**Work instructions**
Determine how many lines in the material hold the string "will", then reply with that number only.

------------------------------------------------------------

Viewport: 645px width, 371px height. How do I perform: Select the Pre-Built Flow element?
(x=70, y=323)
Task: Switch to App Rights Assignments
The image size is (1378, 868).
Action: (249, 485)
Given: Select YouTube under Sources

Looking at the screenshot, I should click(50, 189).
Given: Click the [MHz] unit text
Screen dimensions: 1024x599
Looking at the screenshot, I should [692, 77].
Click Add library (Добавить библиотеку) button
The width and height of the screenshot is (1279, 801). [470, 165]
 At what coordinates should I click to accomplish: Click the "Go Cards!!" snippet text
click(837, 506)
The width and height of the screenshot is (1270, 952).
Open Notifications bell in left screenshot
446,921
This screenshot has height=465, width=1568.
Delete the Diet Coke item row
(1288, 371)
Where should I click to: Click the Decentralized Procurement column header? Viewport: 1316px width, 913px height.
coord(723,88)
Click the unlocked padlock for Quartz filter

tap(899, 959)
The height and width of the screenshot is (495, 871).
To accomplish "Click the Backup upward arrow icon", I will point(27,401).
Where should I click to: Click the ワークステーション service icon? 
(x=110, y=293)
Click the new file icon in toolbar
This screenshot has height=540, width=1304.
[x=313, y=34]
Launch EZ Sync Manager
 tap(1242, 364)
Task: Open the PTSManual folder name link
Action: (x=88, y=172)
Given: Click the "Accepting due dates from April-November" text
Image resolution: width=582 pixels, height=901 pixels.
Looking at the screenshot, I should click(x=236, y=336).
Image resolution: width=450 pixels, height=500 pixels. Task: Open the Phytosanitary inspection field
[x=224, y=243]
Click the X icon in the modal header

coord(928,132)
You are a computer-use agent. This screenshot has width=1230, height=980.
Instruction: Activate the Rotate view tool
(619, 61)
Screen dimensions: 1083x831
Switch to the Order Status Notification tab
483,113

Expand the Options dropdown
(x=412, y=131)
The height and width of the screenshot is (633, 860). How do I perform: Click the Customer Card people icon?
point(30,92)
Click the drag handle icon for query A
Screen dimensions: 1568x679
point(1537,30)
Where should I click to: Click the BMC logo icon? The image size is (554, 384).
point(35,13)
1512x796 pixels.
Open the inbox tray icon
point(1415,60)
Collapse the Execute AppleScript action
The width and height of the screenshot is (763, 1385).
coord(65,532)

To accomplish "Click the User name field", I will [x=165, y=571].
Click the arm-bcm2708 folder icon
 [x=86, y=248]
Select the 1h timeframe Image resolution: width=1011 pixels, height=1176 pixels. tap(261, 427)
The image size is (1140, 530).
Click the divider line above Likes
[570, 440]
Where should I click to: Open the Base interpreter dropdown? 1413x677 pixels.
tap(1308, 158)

------------------------------------------------------------

**Answer section**
2